| Your assignment |
The entries that follow contain images, which should be left out; output everything else exactly.

| Dataset records |
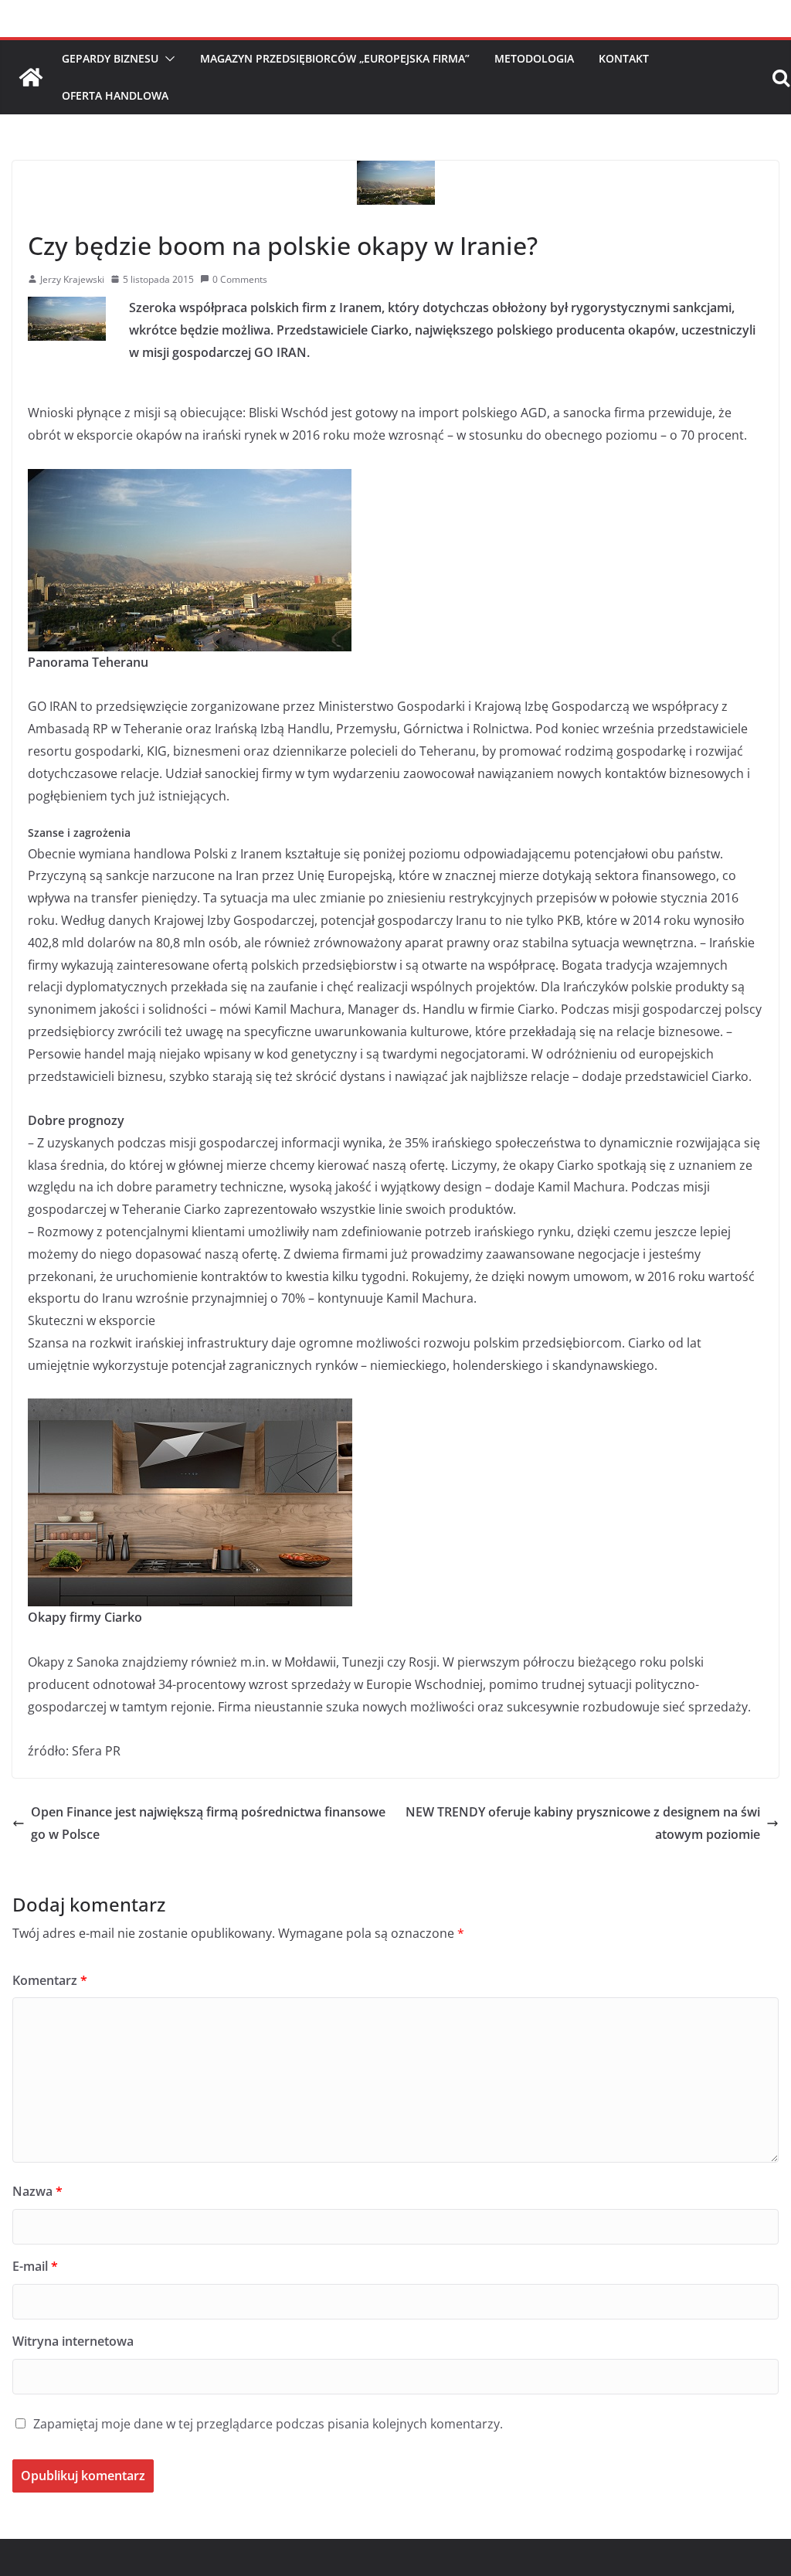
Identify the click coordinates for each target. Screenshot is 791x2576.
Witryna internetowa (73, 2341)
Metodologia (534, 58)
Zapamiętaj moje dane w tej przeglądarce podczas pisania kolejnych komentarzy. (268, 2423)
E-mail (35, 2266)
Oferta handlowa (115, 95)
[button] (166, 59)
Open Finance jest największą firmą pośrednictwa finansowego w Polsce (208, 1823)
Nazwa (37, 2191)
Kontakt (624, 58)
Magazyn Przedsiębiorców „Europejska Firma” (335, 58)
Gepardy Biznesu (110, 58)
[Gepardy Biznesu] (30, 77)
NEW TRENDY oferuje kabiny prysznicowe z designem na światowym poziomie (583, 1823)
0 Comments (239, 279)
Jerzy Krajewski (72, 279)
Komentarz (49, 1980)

| Exercise solution |
Identify the click coordinates for each target. Screenshot is 791x2576.
Witryna internetowa (73, 2341)
Metodologia (534, 58)
Zapamiętaj moje dane w tej przeglądarce podczas pisania kolejnych komentarzy. (268, 2423)
E-mail (35, 2266)
Oferta handlowa (115, 95)
[button] (166, 59)
Open Finance jest największą firmą pośrednictwa finansowego w Polsce (208, 1823)
Nazwa (37, 2191)
Kontakt (624, 58)
Magazyn Przedsiębiorców „Europejska Firma” (335, 58)
Gepardy Biznesu (110, 58)
[Gepardy Biznesu] (30, 77)
NEW TRENDY oferuje kabiny prysznicowe z designem na światowym poziomie (583, 1823)
0 Comments (239, 279)
Jerzy Krajewski (72, 279)
Komentarz (49, 1980)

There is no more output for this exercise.